## start Exercise data
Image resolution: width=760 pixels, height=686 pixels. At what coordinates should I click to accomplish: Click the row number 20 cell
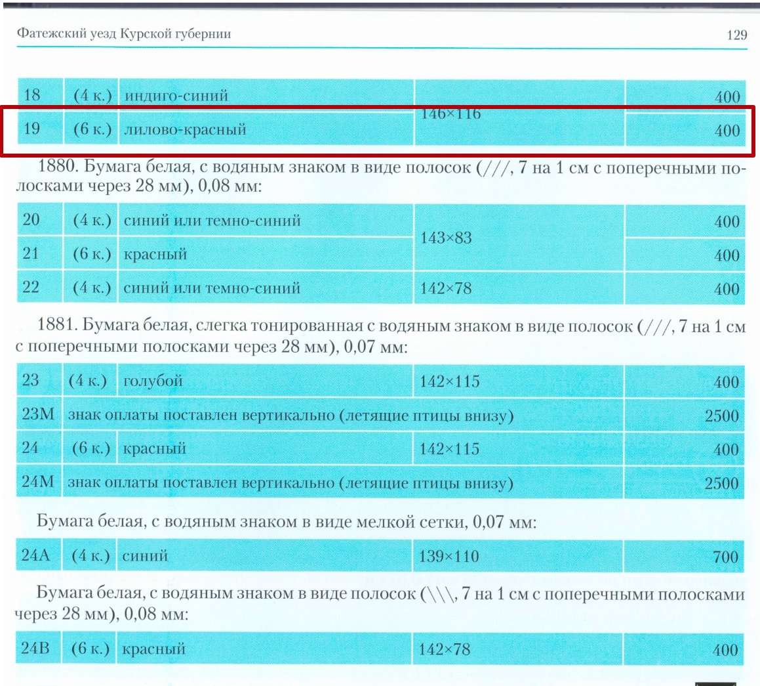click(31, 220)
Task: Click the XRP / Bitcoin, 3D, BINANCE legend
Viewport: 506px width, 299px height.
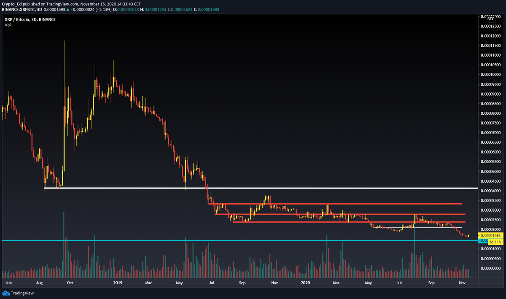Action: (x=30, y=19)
## end Exercise data
## start Exercise data
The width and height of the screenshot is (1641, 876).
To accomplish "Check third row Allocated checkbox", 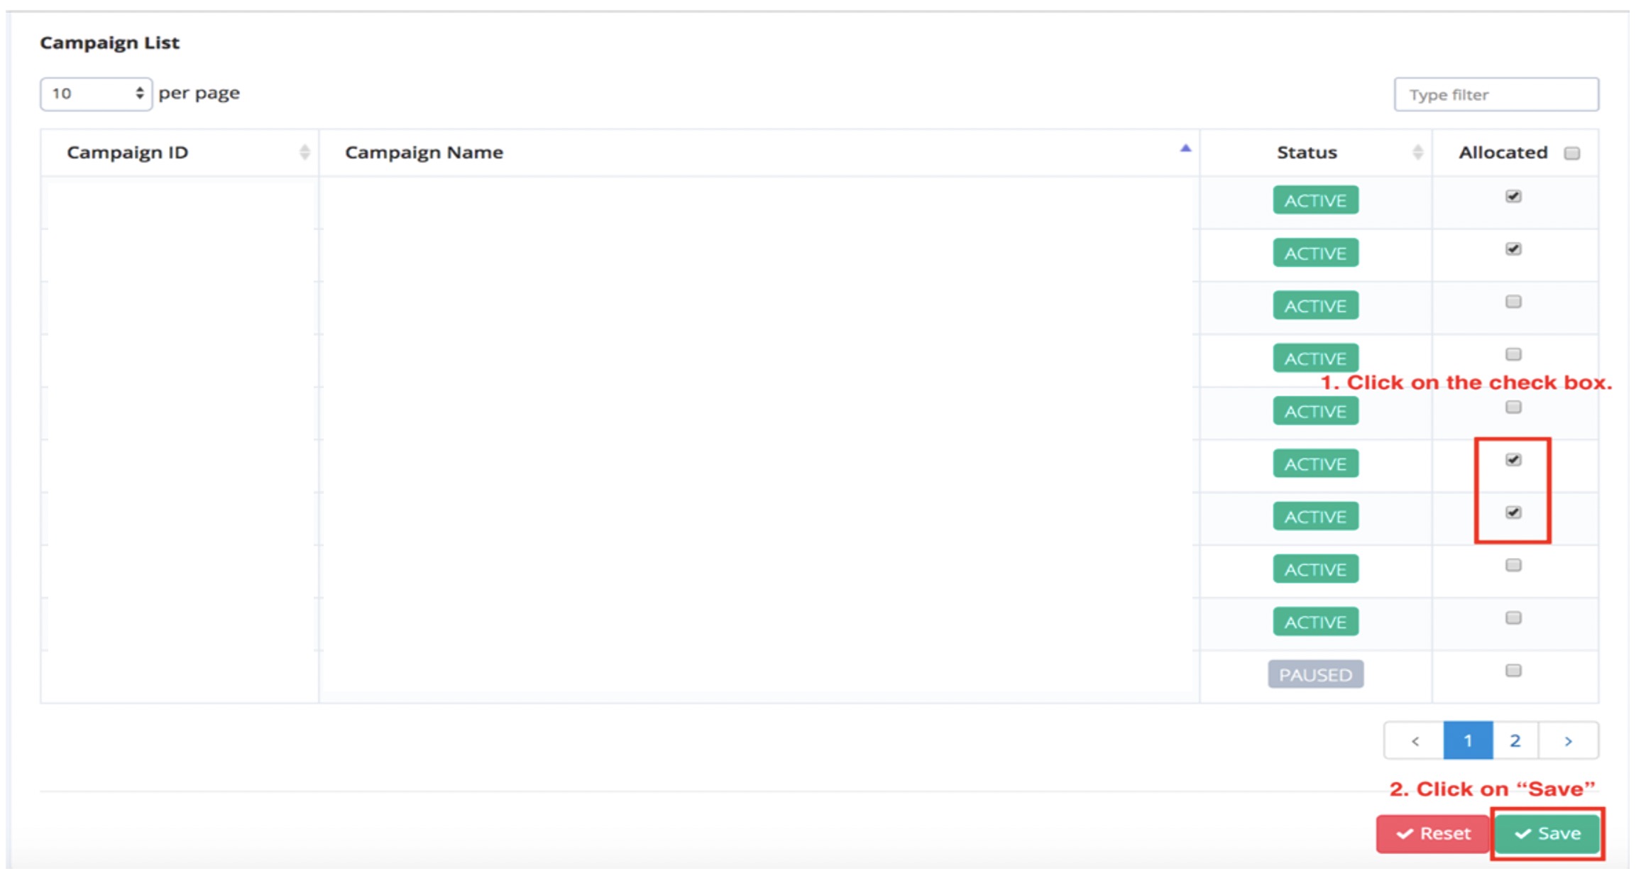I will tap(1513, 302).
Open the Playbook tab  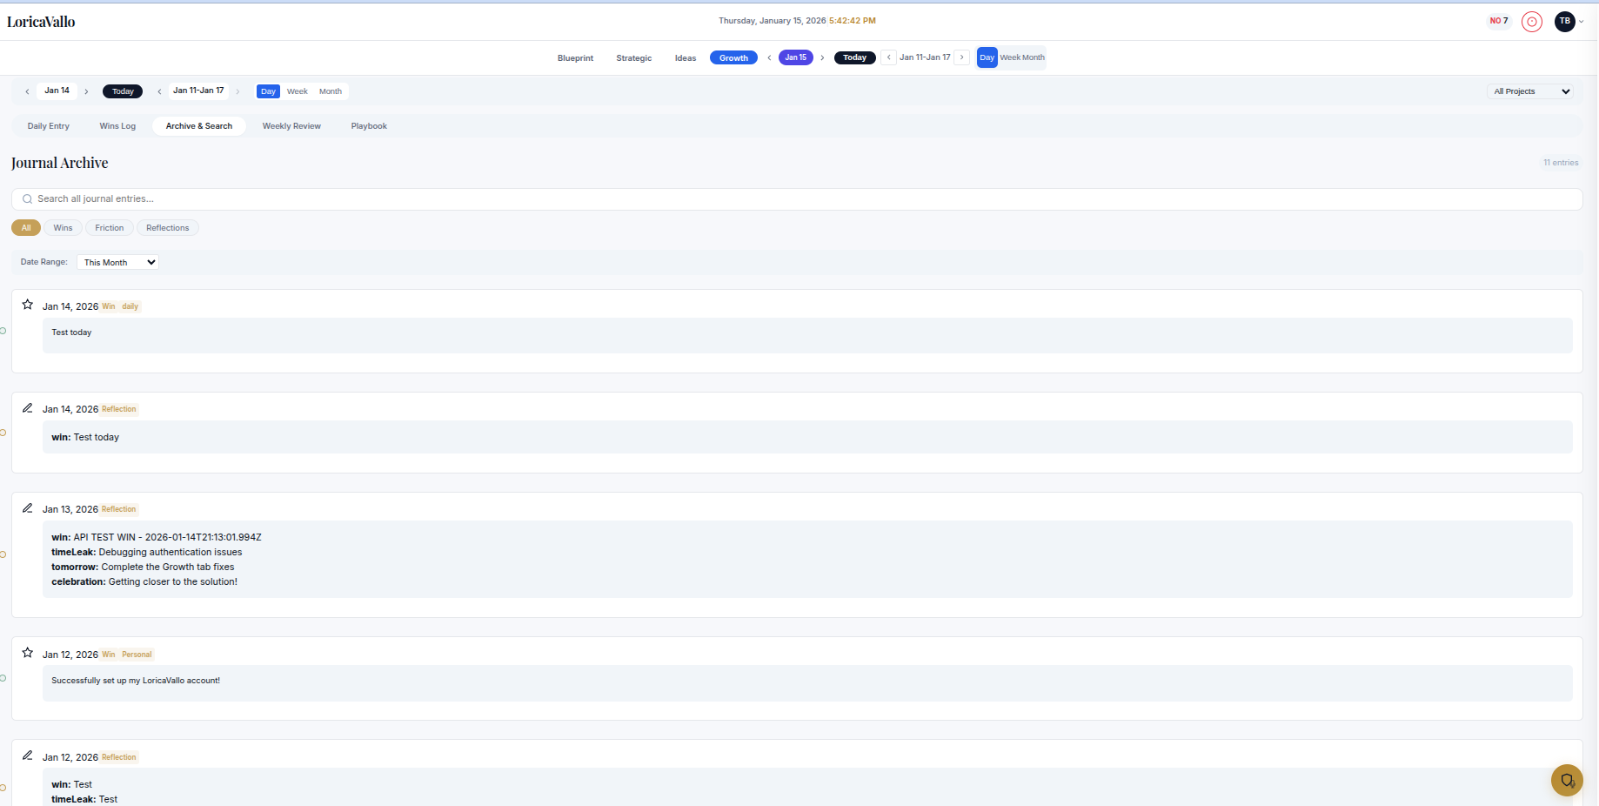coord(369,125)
## end Exercise data
Task details -
Print the material verbatim, starting at the line that contains "Image resolution: width=760" and stopping after the line that contains "Action: (x=30, y=19)". Leave out the pictures.

Output of the exercise -
Image resolution: width=760 pixels, height=686 pixels. At what coordinates should I click to accomplish: Click the row number 20 cell
click(31, 220)
Task: Click the XRP / Bitcoin, 3D, BINANCE legend
Viewport: 506px width, 299px height.
Action: (x=30, y=19)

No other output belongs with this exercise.